### Required task a
Duplicate the records from the line with "will tap(176, 373)." up to and including the line with "pyautogui.click(x=524, y=14)".

### Selected extract
--------------------
By Vera de Paula, Aeronautical engineer and Master of Science; Maiara Rosa, Ph.D. Candidate; Henrique Rozenfeld, Professor, University of São Paulo, São Carlos School of Engineering, Production Engineering Department, São Carlos, SP, Brazil
A common challenge among aircraft manufacturers throughout the world is to ensure that the developed aircraft achieve the performance planned in the conception phase. Weight and other aircraft mass properties, such as the center of gravity and moments of inertia, strongly influence the performance of an aircraft. Since aircraft are complex systems composed of several subsystems, as the phases of the project advance, the aircraft weight tends to become increasingly bigger than the value that was agreed on to achieve performance (BOZE; HESTER, 2009). This weight increase leads to rework since subsystems must be continuously recalculated according to the new mass properties of the aircraft, consequently leading to project delays (ANDREW, 2001; KRAFT, 2010).
Aiming at reducing rework excess, aircraft manufacturers adopt the process of Mass Properties Management (MPM). However, those companies still face challenges in integrating the MPM process and development process effectively. In the paper “Review of practices to integrate aircraft mass properties management and development processes,” which was published in the Journal of Aerospace Technology and Management (vol. 12), the authors investigate MPM in aircraft projects and propose practices to integrate MPM and development processes, aiming to minimize deviations on the planned aircraft performance.
The study characterized the main aspects that should be considered in a fair MPM process. This characterization was based on an exhaustive search in scientific databases (such as Scopus and Web of Science) and normative databases (such as the recommended practices and technical overviews published by the Society of Allied Weight Engineers), resulting on 12 selected publications. Furthermore, evidence was collected in an exploratory case study, which was conducted for three years in an aircraft manufacturer. Then, the authors performed a 12-month longitudinal case study, which covered the analysis of five ongoing aircraft development projects in the same aircraft manufacturer. The authors identified incompatibilities on what was performed in the companies and the known good practices in MPM — for example, employing integrated databases for all departments to share aircraft masses only instead of sharing all mass properties, such as moments of inertia and center of gravity. Finally, they detected the main aspects of the dimension’s goals/strategy, activities/information, resources/tools, and organization/roles and responsibilities that require a more effective integration between MPM and aircraft development.
--------------------
### Data listing
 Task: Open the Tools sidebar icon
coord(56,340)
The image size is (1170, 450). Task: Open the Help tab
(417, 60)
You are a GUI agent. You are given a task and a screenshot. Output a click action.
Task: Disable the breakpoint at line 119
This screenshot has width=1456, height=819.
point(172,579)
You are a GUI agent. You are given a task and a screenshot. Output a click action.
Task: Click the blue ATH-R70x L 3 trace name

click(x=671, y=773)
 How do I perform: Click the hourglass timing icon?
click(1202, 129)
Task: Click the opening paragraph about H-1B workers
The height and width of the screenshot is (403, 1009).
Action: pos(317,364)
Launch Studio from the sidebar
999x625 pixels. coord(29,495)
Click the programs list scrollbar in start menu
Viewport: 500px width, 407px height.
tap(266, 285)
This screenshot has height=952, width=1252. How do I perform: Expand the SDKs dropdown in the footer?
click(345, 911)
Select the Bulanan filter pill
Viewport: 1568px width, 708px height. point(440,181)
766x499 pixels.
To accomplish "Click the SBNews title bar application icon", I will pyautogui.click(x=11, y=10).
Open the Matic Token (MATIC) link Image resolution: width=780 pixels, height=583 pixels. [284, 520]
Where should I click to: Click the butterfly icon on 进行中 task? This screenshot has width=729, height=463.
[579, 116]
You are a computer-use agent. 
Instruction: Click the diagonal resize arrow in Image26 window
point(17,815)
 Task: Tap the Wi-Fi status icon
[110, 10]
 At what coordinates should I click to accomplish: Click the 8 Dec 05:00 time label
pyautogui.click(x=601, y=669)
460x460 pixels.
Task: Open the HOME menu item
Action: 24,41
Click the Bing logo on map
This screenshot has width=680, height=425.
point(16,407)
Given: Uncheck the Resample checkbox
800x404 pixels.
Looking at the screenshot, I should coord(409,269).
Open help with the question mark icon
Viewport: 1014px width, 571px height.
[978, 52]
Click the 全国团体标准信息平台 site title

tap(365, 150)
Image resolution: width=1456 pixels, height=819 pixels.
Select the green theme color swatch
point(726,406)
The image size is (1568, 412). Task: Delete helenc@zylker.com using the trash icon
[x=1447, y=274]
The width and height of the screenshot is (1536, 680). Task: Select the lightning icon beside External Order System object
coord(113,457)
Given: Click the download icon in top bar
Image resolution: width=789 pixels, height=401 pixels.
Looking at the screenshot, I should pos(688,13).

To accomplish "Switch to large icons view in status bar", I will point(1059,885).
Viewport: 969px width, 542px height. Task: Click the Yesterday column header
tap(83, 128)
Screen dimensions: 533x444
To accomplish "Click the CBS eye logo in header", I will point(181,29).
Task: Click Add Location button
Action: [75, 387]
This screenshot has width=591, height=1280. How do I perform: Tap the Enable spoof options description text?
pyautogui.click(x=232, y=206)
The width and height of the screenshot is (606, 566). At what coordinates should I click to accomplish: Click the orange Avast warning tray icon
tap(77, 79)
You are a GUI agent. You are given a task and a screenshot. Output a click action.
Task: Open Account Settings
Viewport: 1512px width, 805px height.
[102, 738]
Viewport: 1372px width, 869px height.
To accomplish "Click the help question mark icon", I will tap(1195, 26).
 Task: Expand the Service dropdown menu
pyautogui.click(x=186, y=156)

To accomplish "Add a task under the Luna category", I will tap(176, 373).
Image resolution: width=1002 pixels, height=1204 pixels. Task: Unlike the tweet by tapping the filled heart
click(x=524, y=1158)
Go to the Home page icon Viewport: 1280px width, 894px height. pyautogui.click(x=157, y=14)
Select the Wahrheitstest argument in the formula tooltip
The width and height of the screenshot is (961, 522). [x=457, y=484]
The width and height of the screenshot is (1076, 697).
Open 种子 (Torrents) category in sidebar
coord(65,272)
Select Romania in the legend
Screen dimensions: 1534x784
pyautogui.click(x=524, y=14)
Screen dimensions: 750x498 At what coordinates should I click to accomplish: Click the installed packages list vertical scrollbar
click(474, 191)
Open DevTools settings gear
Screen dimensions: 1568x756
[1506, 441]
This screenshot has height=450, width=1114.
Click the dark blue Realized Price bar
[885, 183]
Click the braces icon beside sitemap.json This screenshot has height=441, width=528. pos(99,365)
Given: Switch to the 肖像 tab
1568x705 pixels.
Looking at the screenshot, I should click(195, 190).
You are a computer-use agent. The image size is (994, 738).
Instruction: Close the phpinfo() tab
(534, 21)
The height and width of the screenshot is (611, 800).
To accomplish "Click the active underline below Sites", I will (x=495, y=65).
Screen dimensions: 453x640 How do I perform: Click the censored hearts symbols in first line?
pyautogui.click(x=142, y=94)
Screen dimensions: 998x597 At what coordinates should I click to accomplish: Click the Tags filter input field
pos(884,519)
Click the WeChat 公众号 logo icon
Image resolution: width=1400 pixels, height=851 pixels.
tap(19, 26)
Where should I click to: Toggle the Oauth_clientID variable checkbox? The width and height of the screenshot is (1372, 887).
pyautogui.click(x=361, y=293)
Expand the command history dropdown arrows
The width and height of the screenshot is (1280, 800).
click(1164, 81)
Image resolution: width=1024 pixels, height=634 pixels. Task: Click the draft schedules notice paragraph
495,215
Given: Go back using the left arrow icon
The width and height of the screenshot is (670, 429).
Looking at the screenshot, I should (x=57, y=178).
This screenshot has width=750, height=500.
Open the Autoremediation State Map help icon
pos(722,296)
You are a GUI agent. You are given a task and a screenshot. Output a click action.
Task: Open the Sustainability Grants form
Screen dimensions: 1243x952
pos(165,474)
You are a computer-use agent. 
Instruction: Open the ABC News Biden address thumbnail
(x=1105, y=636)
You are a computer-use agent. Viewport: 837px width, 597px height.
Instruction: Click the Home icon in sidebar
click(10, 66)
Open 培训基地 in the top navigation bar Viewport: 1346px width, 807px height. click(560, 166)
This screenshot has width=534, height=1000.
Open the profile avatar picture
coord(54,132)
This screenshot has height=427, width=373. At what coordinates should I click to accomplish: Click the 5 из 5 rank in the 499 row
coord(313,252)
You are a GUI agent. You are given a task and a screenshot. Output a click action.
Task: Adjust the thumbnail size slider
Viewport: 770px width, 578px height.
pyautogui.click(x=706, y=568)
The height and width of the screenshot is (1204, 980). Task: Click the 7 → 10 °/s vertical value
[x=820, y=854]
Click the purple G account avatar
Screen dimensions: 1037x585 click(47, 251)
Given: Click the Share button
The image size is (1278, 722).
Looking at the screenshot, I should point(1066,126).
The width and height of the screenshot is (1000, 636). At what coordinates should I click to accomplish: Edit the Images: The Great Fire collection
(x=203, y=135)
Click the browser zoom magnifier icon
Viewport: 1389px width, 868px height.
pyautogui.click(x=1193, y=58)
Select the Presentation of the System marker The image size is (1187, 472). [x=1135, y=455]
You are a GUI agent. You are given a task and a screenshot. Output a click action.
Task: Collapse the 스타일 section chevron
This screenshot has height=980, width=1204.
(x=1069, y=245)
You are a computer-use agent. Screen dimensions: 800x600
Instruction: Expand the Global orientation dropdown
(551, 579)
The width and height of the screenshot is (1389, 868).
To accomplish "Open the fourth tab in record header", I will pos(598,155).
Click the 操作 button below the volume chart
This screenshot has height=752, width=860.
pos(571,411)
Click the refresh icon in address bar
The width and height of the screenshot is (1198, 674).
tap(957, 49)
--------------------
### Required task b
Set down the passage of the aircraft mass properties article from "Aiming at reducing" up to and including "planned aircraft performance.", word for word.

### Reply a
To accomplish "Add a task under the Luna category", I will tap(176, 373).
Image resolution: width=1002 pixels, height=1204 pixels. Task: Unlike the tweet by tapping the filled heart
click(x=524, y=1158)
Go to the Home page icon Viewport: 1280px width, 894px height. pyautogui.click(x=157, y=14)
Select the Wahrheitstest argument in the formula tooltip
The width and height of the screenshot is (961, 522). [x=457, y=484]
The width and height of the screenshot is (1076, 697).
Open 种子 (Torrents) category in sidebar
coord(65,272)
Select Romania in the legend
Screen dimensions: 1534x784
pyautogui.click(x=524, y=14)

### Reply b
Aiming at reducing rework excess, aircraft manufacturers adopt the process of Mass Properties Management (MPM). However, those companies still face challenges in integrating the MPM process and development process effectively. In the paper “Review of practices to integrate aircraft mass properties management and development processes,” which was published in the Journal of Aerospace Technology and Management (vol. 12), the authors investigate MPM in aircraft projects and propose practices to integrate MPM and development processes, aiming to minimize deviations on the planned aircraft performance.